Sunday, January 20, 2019

"Fast Car"; Slow Build AKA Bummer Of The Summer (Of '88)

It's kind of a bland song until the chorus. "You've got a fast car," yadda yadda yadda, blah blah blah, the same circular acoustic guitar riff over and over, some maracas, some woman who sounds like Odetta, singing about how dreary her life is, whatever. Hell, she sings four verses before she gets to the chorus (clearly ignoring Roxette's motto, "Don't bore us, get to the chorus"). I suppose this is what dramatists call "tension" - tension so thick you could cut it with a chainsaw (surely Tracy Chapman knew her way around power tools?). Suddenly, more than two minutes into the song, she pulls out this glistening diamond:
'Cause I remember when we were driving, driving in your car
The speed so fast I felt like I was drunk
City lights lay out before us
And your arm's real nice wrapped 'round my shoulder and
I had a feeling that I belonged
I had a feeling I could be someone, be someone, be someone
Well dip me and fry me. Coupled with the shock of the shifting melody, the chorus feels like a tantalizing taste of a world that the singer can only experience in fleeting, isolated moments. Her voice fills with passion and energy, the drums finally snap out of their slumber - you can keep your ZZ Top, 'cause this is what it really feels like to cruise down a deserted highway at top speed. But alas, the moment passes, the sense of elation dissipates, the reality of her drab and monotonous existence sneaks back in. For one shining second, the narrator almost felt like she could be someone, and then she remembered, " Oh wait, that's right, I'm no one. Oh yeahhhh. Whoops! My bad."

Props to Chapman for leaving the scenario tantalizingly unresolved. She doesn't even bother to suggest that her characters' lives might ultimately improve. They might forever be stuck driving a car with a maximum speed limit of - gasp! - 58 mph. But you know what? Life doesn't resolve.

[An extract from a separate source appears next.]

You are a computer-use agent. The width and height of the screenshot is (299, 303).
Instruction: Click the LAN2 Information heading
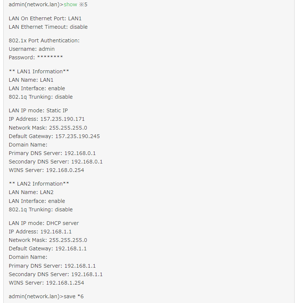click(x=39, y=184)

Appropriately enough, "Fast Car" hit the airwaves toward the tail end of the Summer of '88 - a sign, perhaps, that the harsh winds of autumn were just around the corner. As the single wafted from the radio of my family's not particularly quick motor vehicle, even eight-year-old me noticed that it, as they say, stood out a bit. Did I, sensitive and thoughtful young man that I was, take this opportunity to champion the single's unconventional flavor? On the contrary. I made merciless sport of it. Honestly, all I heard was "You got a fast car." I didn't even pay attention to the rest of the lyrics. Why would she be so worked up about a fast car? The song had such an air of "intensity" and "importance" to it, and yet the whole thing simply revolved around the velocity of her freakin' automobile? Gimme a break! I remember In Living Color did a parody sketch of "Fast Car" called "I Write a Fast Song." At the time, I thought this skit was the most hilarious work of modern comedy I had ever seen. It cut to the essence of what I found so "Mad Lib" about Chapman's folkie verite style. Hey, I was young.

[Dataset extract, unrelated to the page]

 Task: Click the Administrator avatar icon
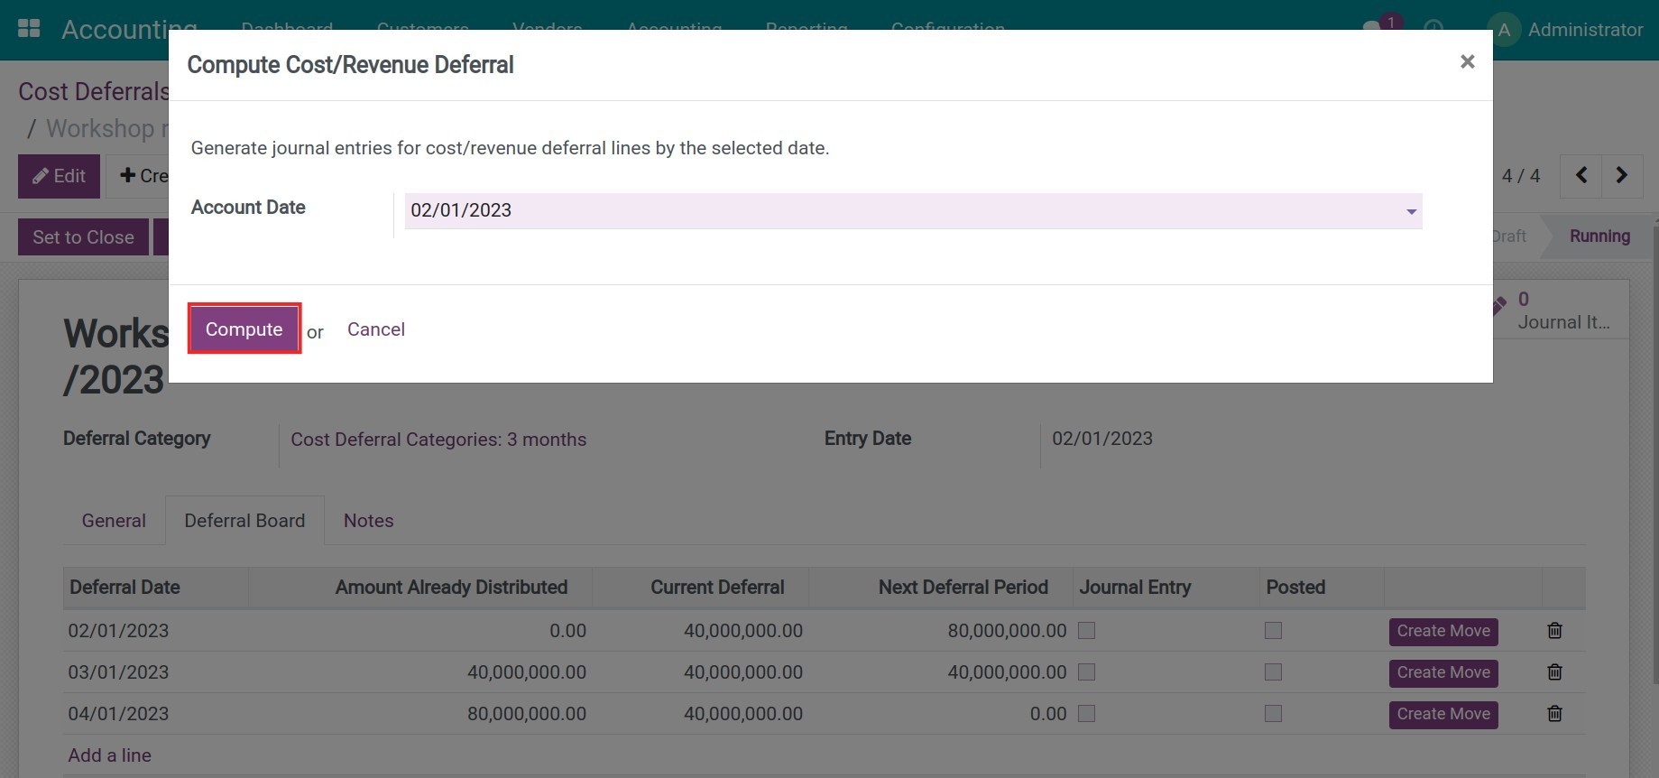point(1503,30)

Black-on-black domestic violence: still funny! The thing is, even though I made fun of the song, I also ... liked it. Sort of like how a boy in elementary school might express his attraction to a girl by picking on her.

When I heard "Fast Car" again in the mid-'90s, I realized that it is actually Depressing with a capital D. "We'll move out of the shelter"? Wait, they live in a shelter? Not even the loners and drifters in Bruce Springsteen songs live in shelters. "My old man's got a problem/Yeah, with the bottle, that's the way it is"? But ... but ... according to hair metal songs, I thought there wasn't any problem in the world that a couple of shots of whiskey couldn't fix. "See more of your friends than you do of your kids"? Wait, since when did protagonists in pop songs have kids? You mean sex actually produces kids? George Michael didn't tell me about this.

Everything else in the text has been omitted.